Хихикнув от щекотки, я лягнула Зорина.
— Ну хоть рыдать перестала.
— Слезы кончились, — доверчиво сказал я и шмыгнула носом. — Все меня бросили. Ты и Маняша. И Попович, кошка рыжая, заругала. Потому что я балованная и капризная, и только о себе думаю…
Жалобные мои стоны не мешали чародею меня раздевать. Он по одной доставал из волос шпильки, после принявшись массировать мне кожу головы твердыми пальцами.
— Эк тебя, душенька, разломало.
— Маняша…
— Помолчи! Ты что, океаны нынче кипятила, бешеная?
— Ты, Зорин, определись, мне молчать или про географию беседовать?
— Беседуй. — Приподняв меня за плечи и усадив, чародей один за одним принялся расстегивать крючочки платья. Когда оно с шуршанием стало сползать, я забилась, как выброшенная на берег рыбешка.
— Глупостей не воображай, — разозлился Иван. — Солнечное сплетение обнажить придется, у нас там одно из средоточий силы.

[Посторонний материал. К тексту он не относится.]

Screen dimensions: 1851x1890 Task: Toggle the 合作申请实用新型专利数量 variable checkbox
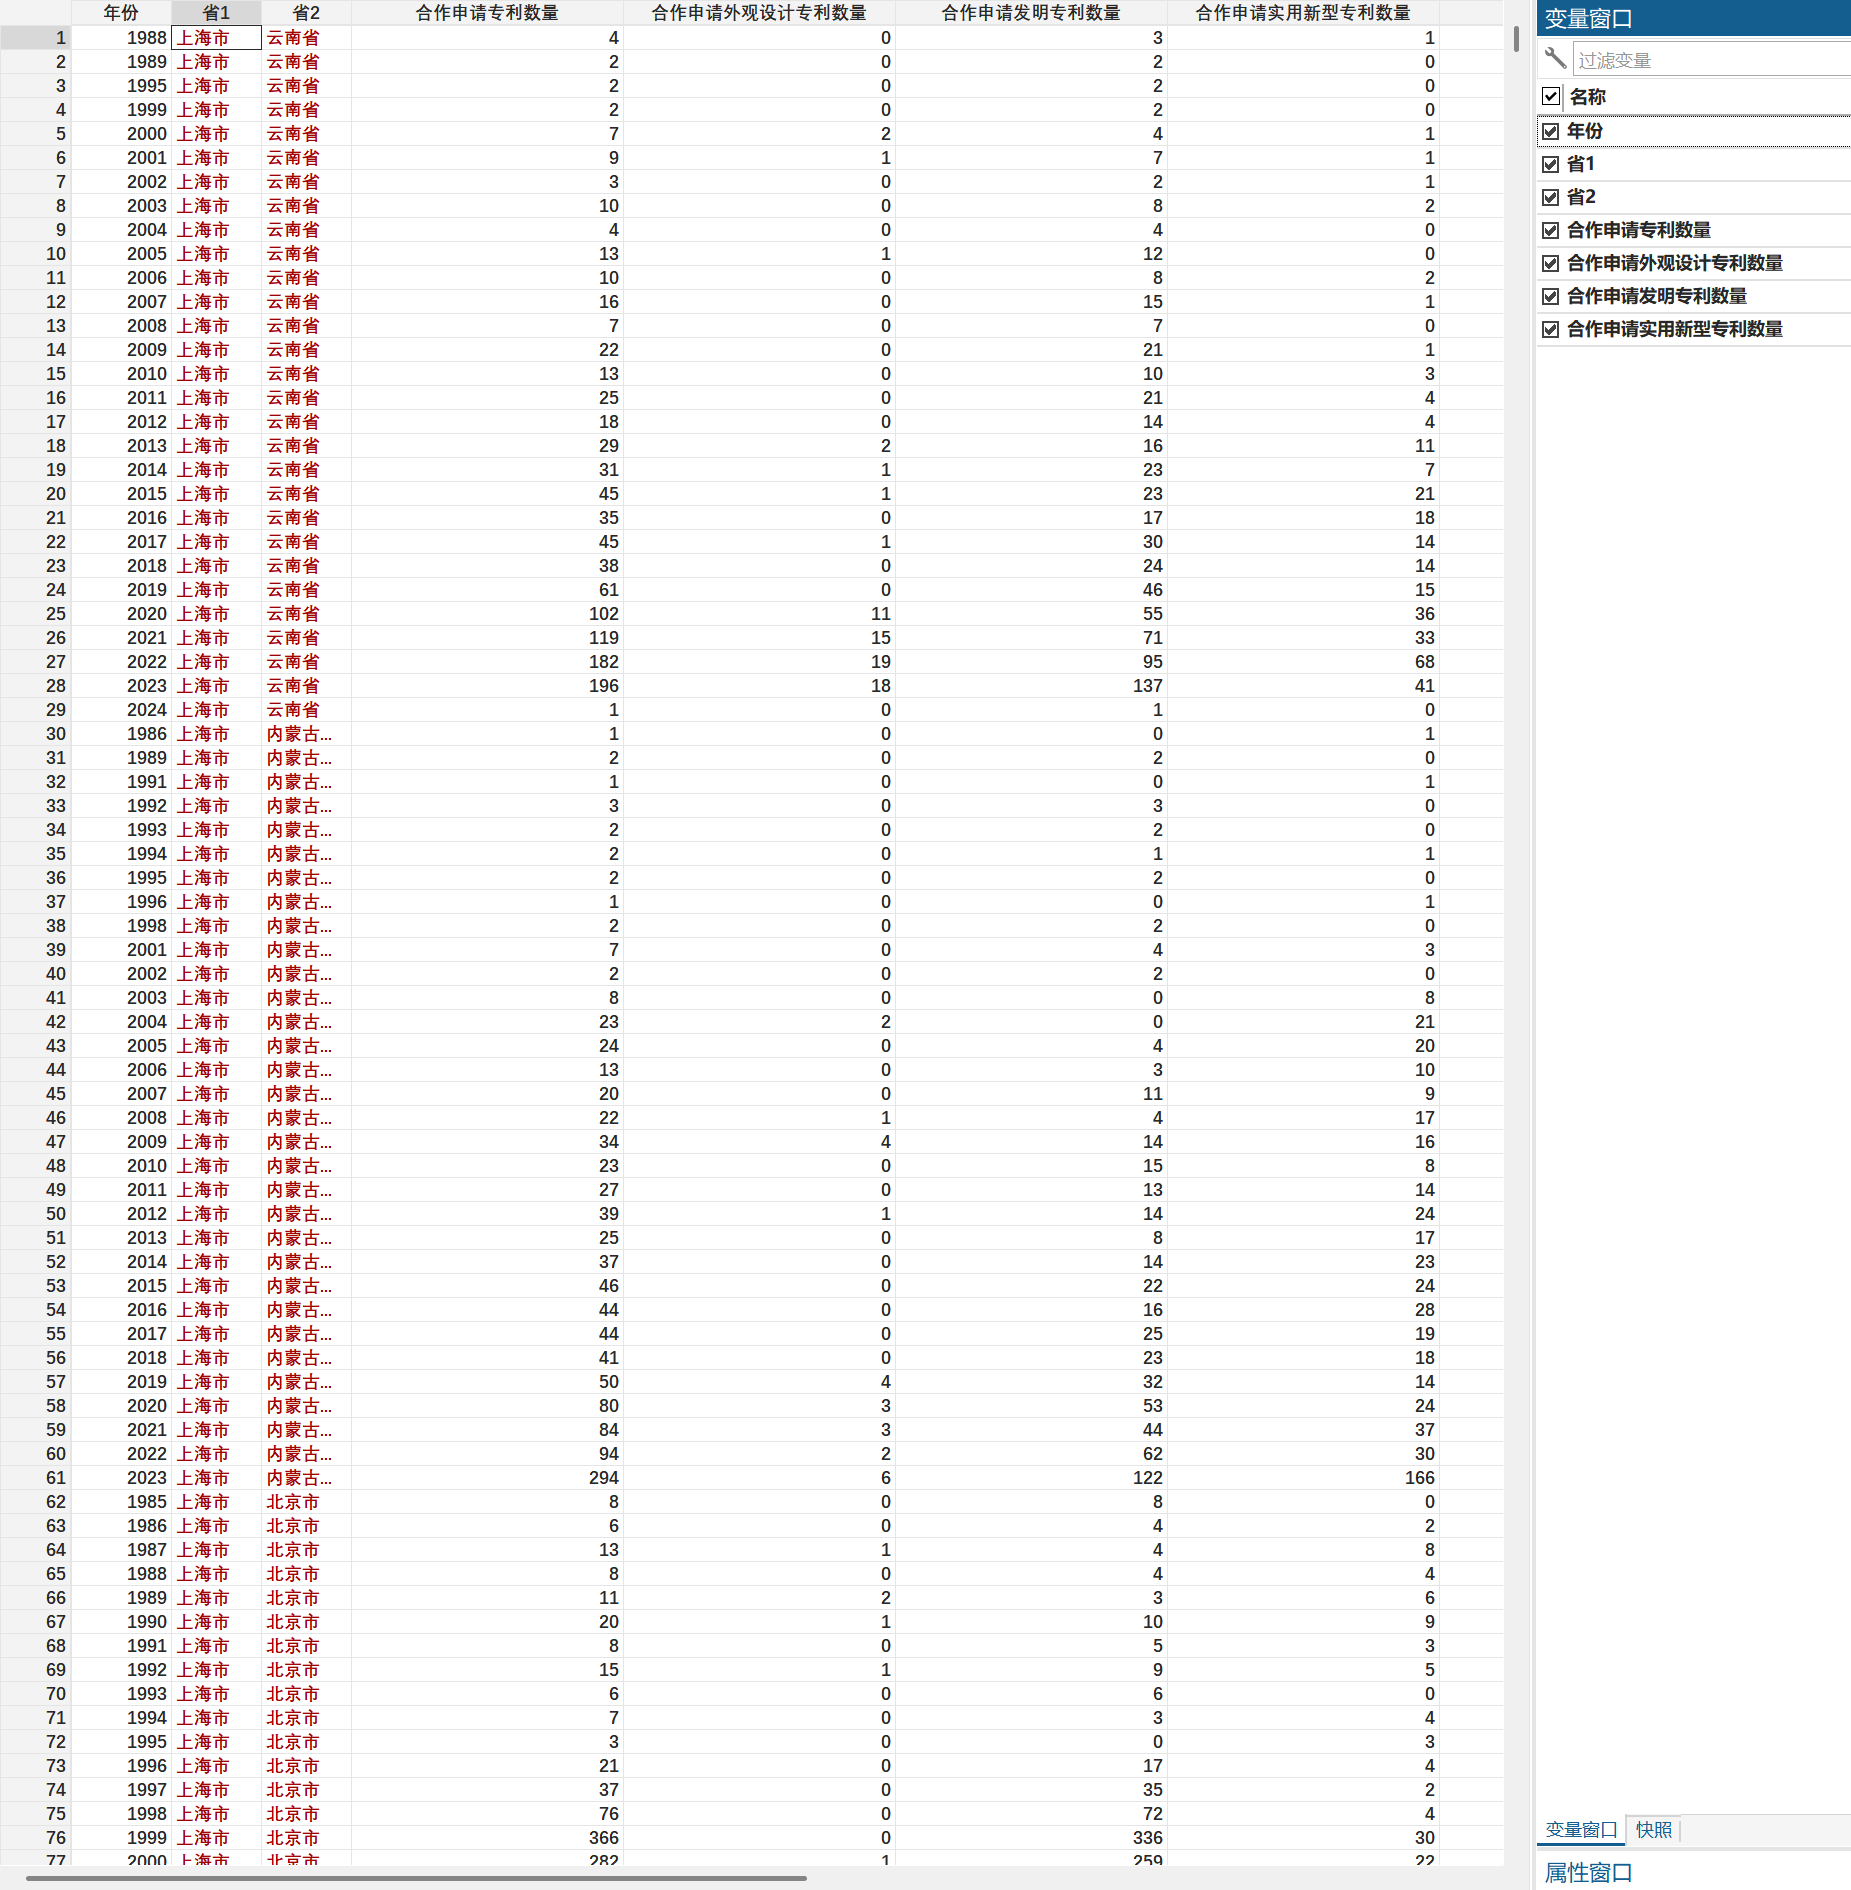[x=1551, y=329]
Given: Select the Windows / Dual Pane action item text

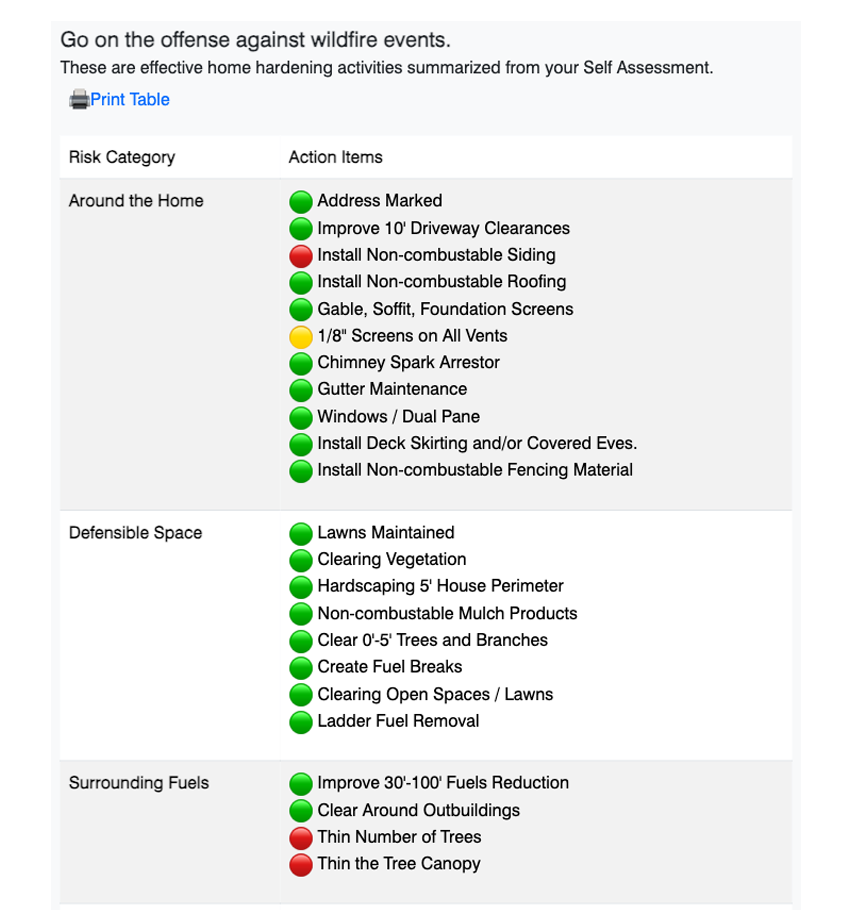Looking at the screenshot, I should point(398,417).
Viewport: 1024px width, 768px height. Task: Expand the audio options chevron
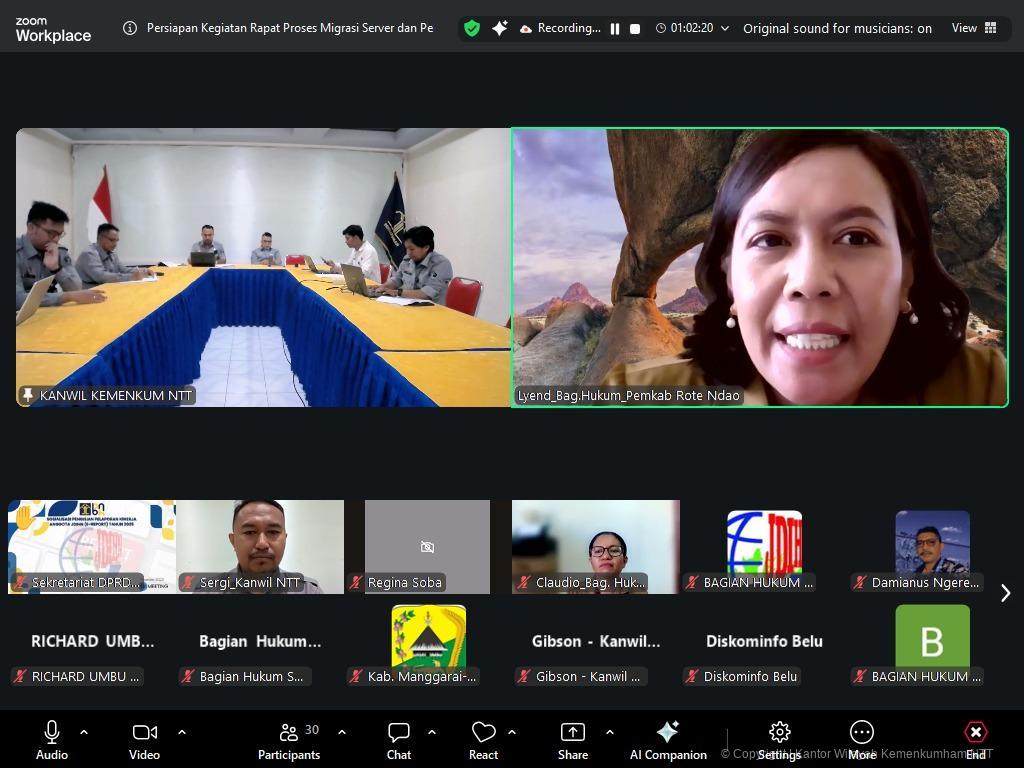point(84,732)
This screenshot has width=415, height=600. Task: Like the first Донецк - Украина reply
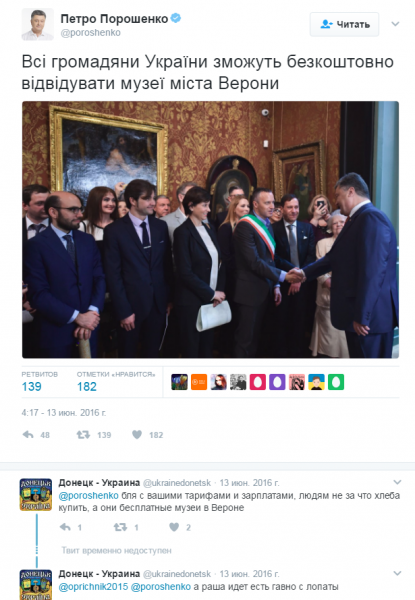[174, 527]
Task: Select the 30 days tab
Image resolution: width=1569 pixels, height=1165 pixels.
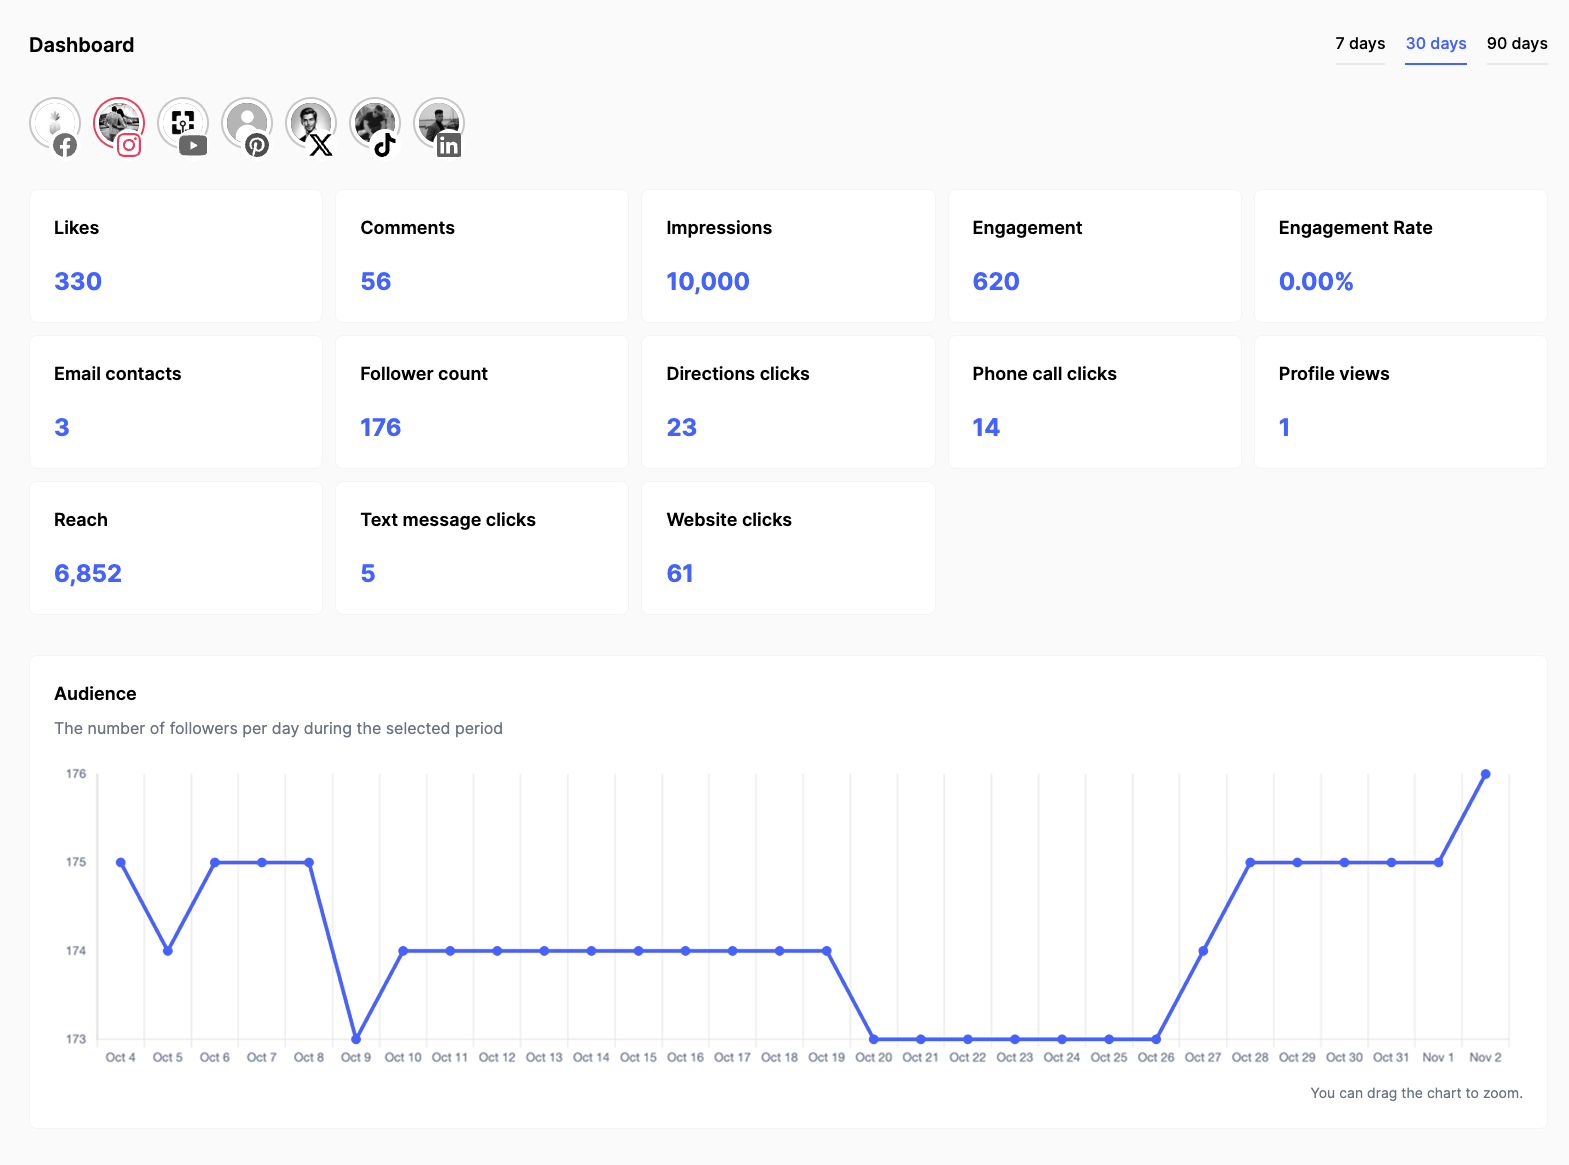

— Болван ты все-таки, — простонала я, беспомощно наблюдая, как поднимает он с покрывала красный мак, который я, дура сентиментальная, прятала у сердца. — Ну радуйся, ирод, моему унижению! Похохочи над влюбленной дурой.
— Я бы, Фима, похохотал, — Зорин цветок аккуратно отложил и бестрепетно потянул мою сорочку, снимая ее через голову, — только перед собою ее не вижу. Это я некоей барышне в любви признавался, а она, кроме страсти, ничего мне предложить не хотела.